Please reproduce the entries below exactly, starting at the first line and ending with the line that holds "You are a computer-use agent. 1348x896".
+++ GIVEN INFORMATION
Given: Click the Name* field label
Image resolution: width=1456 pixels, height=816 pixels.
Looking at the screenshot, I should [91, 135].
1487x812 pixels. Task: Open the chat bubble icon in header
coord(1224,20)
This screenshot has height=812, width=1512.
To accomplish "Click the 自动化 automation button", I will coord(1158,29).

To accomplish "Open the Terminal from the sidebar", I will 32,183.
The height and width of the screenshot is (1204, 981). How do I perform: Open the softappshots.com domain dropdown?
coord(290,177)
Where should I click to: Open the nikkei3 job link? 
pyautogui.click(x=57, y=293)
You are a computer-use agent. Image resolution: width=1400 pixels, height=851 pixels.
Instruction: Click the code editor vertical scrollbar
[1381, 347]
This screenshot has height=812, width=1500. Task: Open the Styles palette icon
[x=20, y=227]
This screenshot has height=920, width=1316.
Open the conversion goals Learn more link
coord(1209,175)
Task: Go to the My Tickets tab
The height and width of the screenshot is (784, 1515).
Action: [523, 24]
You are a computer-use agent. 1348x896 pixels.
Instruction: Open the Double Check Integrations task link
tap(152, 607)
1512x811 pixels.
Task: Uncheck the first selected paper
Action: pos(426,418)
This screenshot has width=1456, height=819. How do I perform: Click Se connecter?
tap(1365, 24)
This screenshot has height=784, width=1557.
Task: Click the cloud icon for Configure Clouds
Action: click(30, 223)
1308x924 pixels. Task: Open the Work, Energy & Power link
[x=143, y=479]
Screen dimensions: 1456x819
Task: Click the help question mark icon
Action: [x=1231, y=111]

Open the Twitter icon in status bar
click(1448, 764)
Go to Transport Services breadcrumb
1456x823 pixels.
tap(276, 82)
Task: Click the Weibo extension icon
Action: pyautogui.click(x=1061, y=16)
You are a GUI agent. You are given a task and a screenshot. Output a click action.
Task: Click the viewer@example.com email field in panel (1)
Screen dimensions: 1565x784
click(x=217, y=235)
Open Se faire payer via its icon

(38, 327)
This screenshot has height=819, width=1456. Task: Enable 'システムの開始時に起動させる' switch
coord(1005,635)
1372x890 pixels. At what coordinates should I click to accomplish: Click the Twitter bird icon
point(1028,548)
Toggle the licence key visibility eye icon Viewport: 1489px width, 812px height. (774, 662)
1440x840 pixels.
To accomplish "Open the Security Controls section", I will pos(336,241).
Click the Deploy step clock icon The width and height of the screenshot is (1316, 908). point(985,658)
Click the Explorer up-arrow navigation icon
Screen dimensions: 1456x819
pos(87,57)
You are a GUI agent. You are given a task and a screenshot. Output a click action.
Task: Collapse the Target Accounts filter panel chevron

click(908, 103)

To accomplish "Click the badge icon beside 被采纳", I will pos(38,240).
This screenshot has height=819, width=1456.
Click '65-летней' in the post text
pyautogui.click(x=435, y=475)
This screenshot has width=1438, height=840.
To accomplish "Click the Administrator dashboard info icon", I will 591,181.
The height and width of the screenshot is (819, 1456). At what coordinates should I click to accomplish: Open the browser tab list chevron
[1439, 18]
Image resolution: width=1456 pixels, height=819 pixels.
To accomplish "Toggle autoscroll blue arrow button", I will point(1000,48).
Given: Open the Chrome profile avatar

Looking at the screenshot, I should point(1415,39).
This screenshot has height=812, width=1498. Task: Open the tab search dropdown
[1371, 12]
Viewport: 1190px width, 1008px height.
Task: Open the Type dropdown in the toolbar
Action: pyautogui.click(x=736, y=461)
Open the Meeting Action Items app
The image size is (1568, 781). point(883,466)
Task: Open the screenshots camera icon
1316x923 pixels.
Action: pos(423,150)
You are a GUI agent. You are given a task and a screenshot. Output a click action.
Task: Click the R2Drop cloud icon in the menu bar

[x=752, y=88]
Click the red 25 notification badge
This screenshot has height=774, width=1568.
++++++
_EXERCISE ANSWER_
Given: Click the Name* field label
Image resolution: width=1456 pixels, height=816 pixels.
Looking at the screenshot, I should [91, 135].
1487x812 pixels. Task: Open the chat bubble icon in header
coord(1224,20)
This screenshot has height=812, width=1512.
To accomplish "Click the 自动化 automation button", I will coord(1158,29).

To accomplish "Open the Terminal from the sidebar", I will 32,183.
The height and width of the screenshot is (1204, 981). How do I perform: Open the softappshots.com domain dropdown?
coord(290,177)
Where should I click to: Open the nikkei3 job link? 
pyautogui.click(x=57, y=293)
You are a computer-use agent. Image resolution: width=1400 pixels, height=851 pixels.
Instruction: Click the code editor vertical scrollbar
[1381, 347]
This screenshot has height=812, width=1500. Task: Open the Styles palette icon
[x=20, y=227]
This screenshot has height=920, width=1316.
Open the conversion goals Learn more link
coord(1209,175)
Task: Go to the My Tickets tab
The height and width of the screenshot is (784, 1515).
Action: [523, 24]
You are a computer-use agent. 1348x896 pixels.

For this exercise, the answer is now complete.